# Weekly maintenance question



## voshod (Mar 22, 2007)

Hi !

I recently got such a good answers from this forum that I will just keep asking (until I get kicked off or something  )

Here is the pattern I noticed with the hair algae in my tank. It seems to appear every time after I do the weekly maintenance, in particular, trim the plants. Then after a few days it completely disappears. My guess is that this may be due to plant growth slow down due to the trimming. Do you think it's due to that or simply due to the nutrients (from the bottom of the tank) that come up into the water due to disturbance by me ? If it's due to the plant stress, then would you agree that I should limit the trimming to only few plants so that the rest are not stressed out and continue to do what ever they do to limit the algae ?


----------



## John N. (Dec 11, 2005)

I think it's a combination of things you listed, as I've had similar experiences with hair algae (and other algaes) growing after a plant trimming and tank maintenance.

1) Primary algae growth factor is the disturbance of the substrate which releases excess nutrients in the water column.

2) In tandem, with a plant trimming, you effectively reduce the plant mass that usually absorbs the nutrients and the plants are still recovering from the trim thereby limiting how much nutrients gets removed from the water column.

In general, when plants don't grow healthy then algae will appear. I usually trim and do tank maintenance before I do a water change. After I'm done do that, the water change helps to restore a balance to the tank and removes the stuff you blew up into the water column.

Oh, and keep those questions and experiences firing. We won't boot you for asking questions as we are learning from them too. But do remember to update your profile with your location info. I'm happy you're enjoying the forum! 

-John N.


----------



## voshod (Mar 22, 2007)

Thanks for the reply, John !

This forum is indeed great.


----------



## sandeepraghuvanshi (Feb 22, 2007)

There might be one more factor and that is you might be changing water also at weekly.
Fresh water occasionaly brings in nutrients and causes algae.


----------



## Laith (Sep 4, 2004)

Before there is any misunderstanding here, I'd like to point out that nutrients do not cause algae, whether they come from tapwater or elsewhere. 

NH4 is thought to trigger certain algae and this can be released when you disturb an established substrate too much.

What can cause algae is a nutrient *imbalance*, ie if you have a lot of one and are deficient in another.
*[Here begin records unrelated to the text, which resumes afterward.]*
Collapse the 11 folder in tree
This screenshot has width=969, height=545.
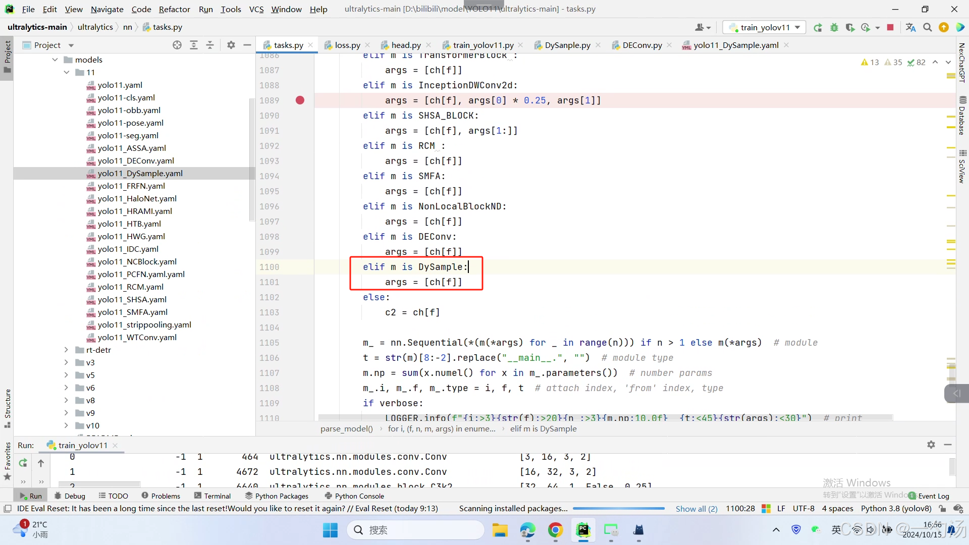pyautogui.click(x=66, y=72)
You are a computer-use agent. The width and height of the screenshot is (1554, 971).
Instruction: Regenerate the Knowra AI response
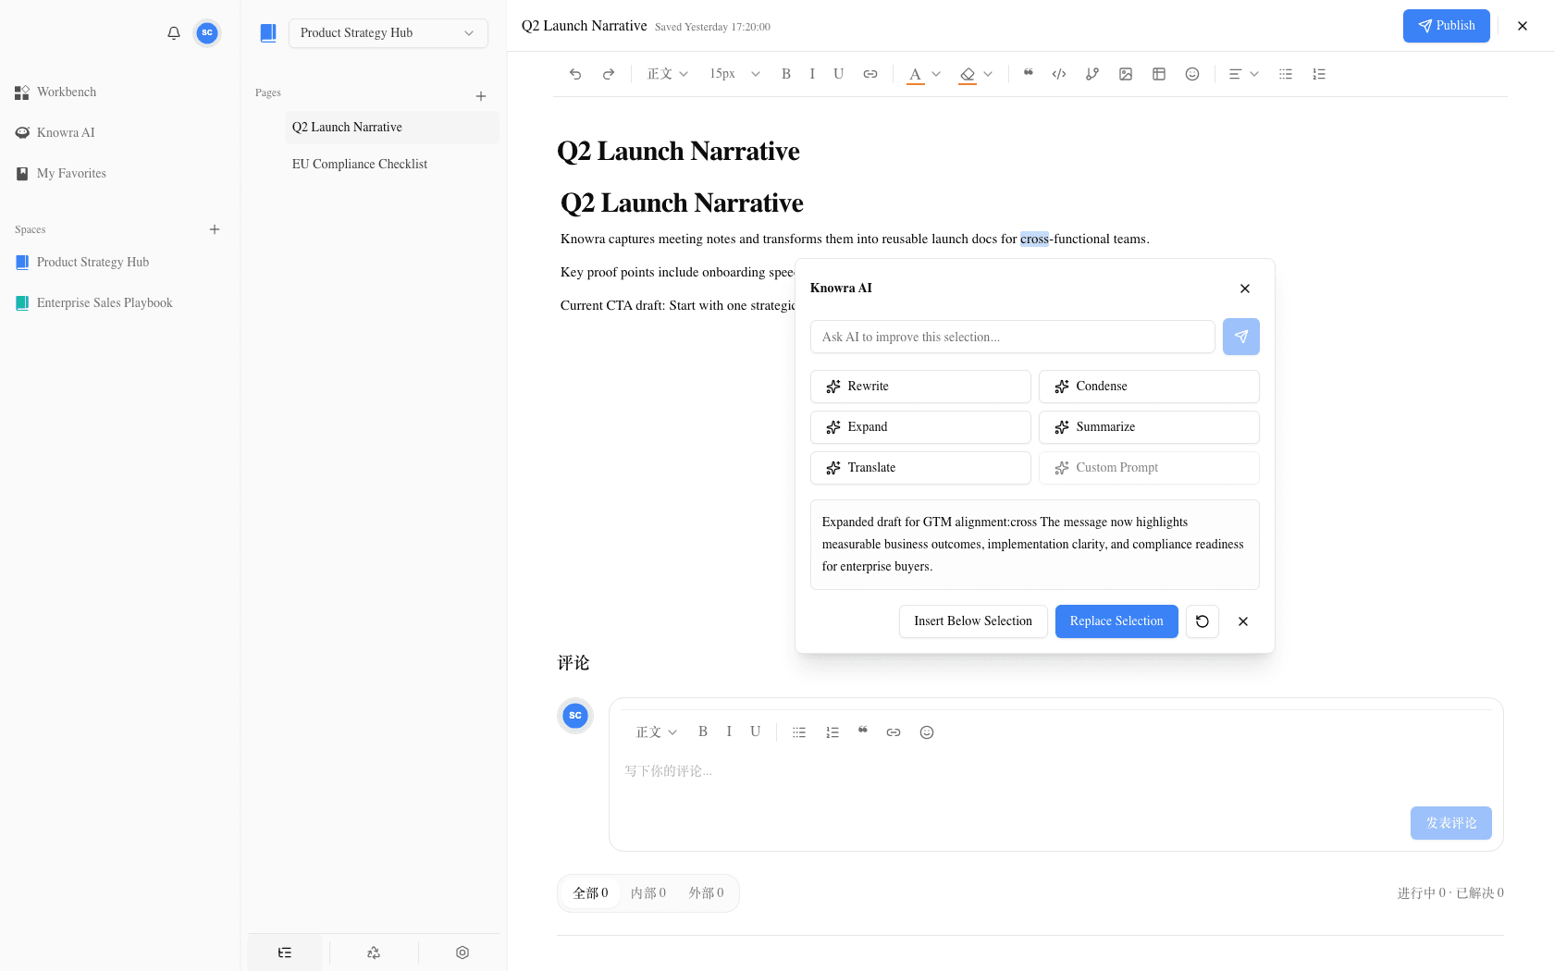[x=1202, y=621]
This does not mean that the one you have a lot of causes algae...


----------



## voshod (Mar 22, 2007)

Would you say than that if using "EI method" disturbing substrate would not cause the algae problems ? 
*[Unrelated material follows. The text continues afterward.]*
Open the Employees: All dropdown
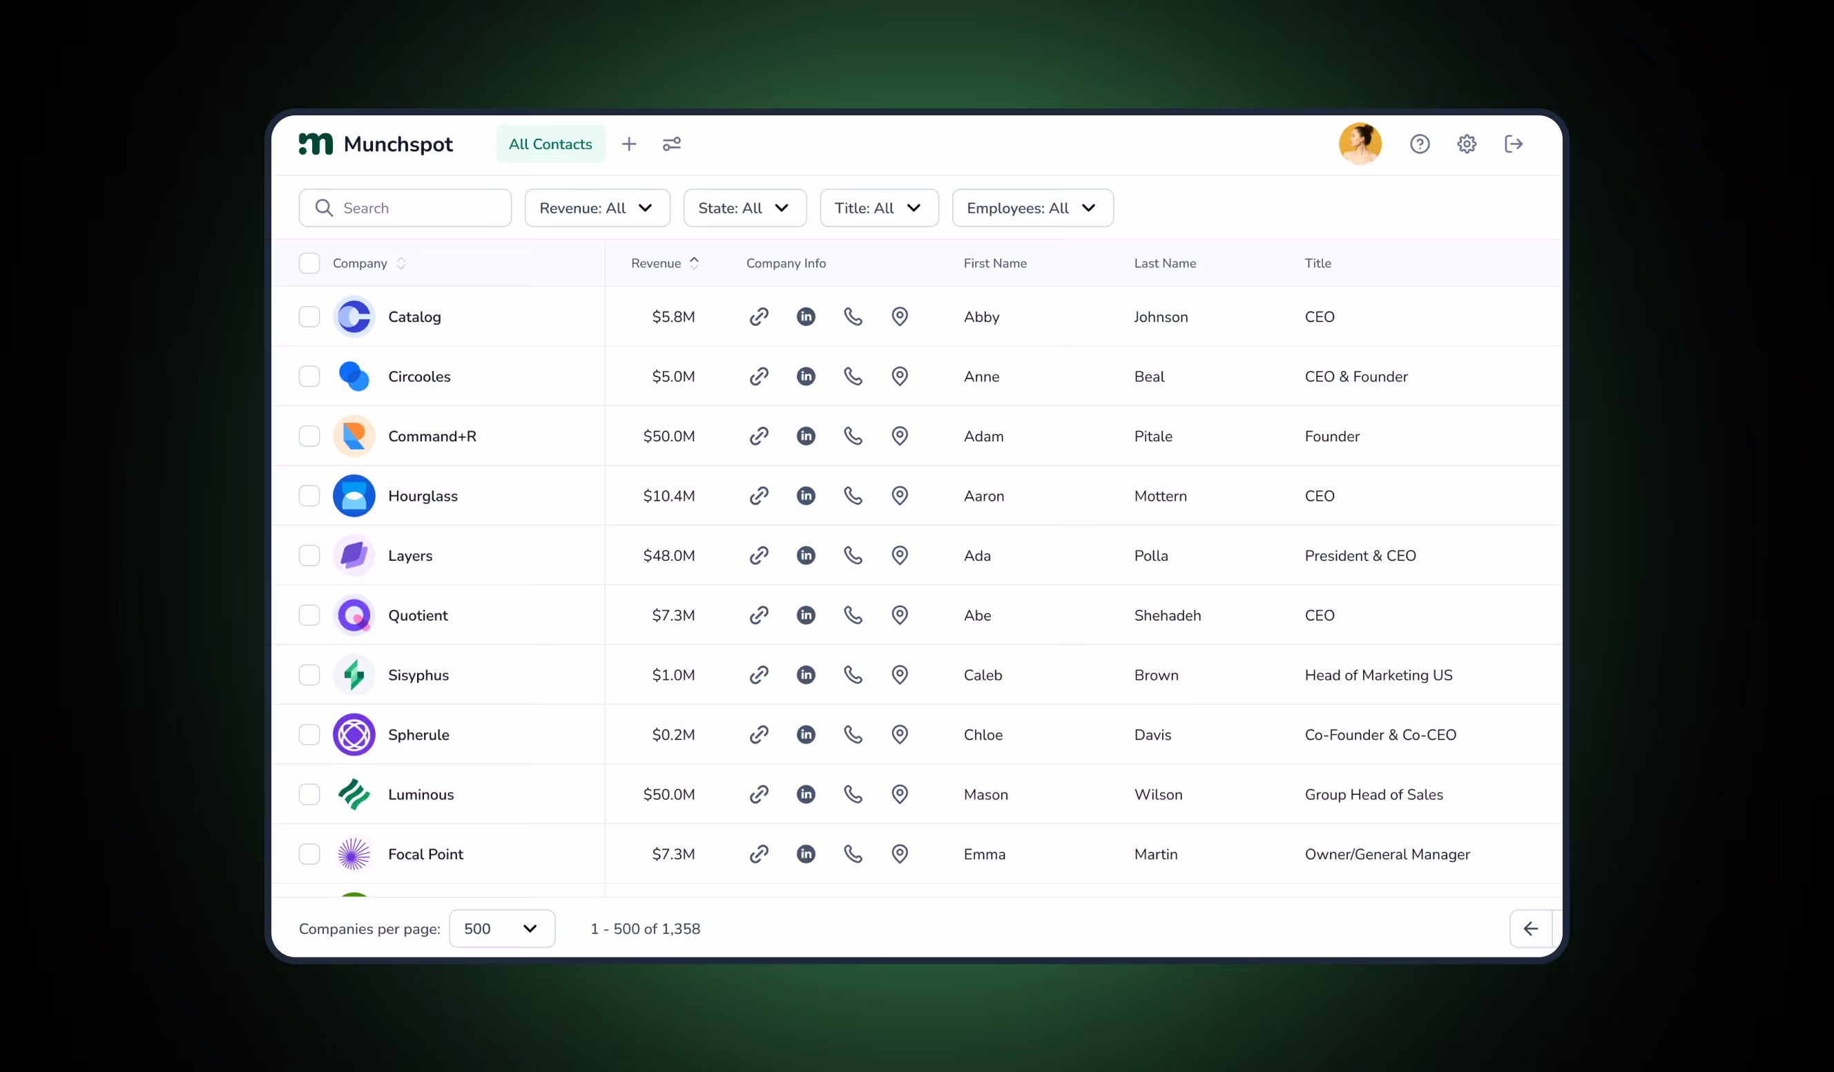 click(1032, 208)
This week I plan to pool out one deeply rooted plant and aftaid the algae will be back again...


----------



## Laith (Sep 4, 2004)

The issue can be minimized by doing the 50% water change just after any major rescaping or replanting.


----------



## voshod (Mar 22, 2007)

Thank you for the advice !


----------



## simpsota (Mar 11, 2006)

I like to do my trimming and cleaning as I'm changing the water. I haven't noticed any significant algae blooms since I've switched to that method.

If I do a major uprooting I usually do a little more than a 50% water change, maybe 60-70%.


----------



## Edward (May 25, 2004)

Two problems.

One is that new water adds elements to your aquarium algae likes and therefore algae starts growing. 

Second is the substrate disturbance. Here we have four 10 gallon aquariums linked together. Water continuously flows from 1st -> 2nd -> 3rd -> 4th and back to 1st. When substrate is moved and plants trimmed in only one aquarium algae shows up in only that particular aquarium. This is even though the water is the same in all four aquariums due to the circulation. Go figure. Luckily, all algae disappear in a few days. 



Edward


----------



## voshod (Mar 22, 2007)

Edward, your story is very interesting. It pretty much contradicts most speculations I read about algae. If this experiment can be confirmed, may be there is something interesting to discover ...


----------



## Edward (May 25, 2004)

Hi
You may find this thread interesting.


----------



## voshod (Mar 22, 2007)

Thanks ! I am debaiting doing EI thing if algae gonna appear to be increasing. So far, it was balancing aronud same low level.


----------



## standoyo (Aug 25, 2005)

It's good to keep little fish like otos to clean the leaves of plants of any debris. For some of us who use Aquasoil, extra care must be taken as distubing the soil will make your tank water cloudy and may cause algae issues.


----------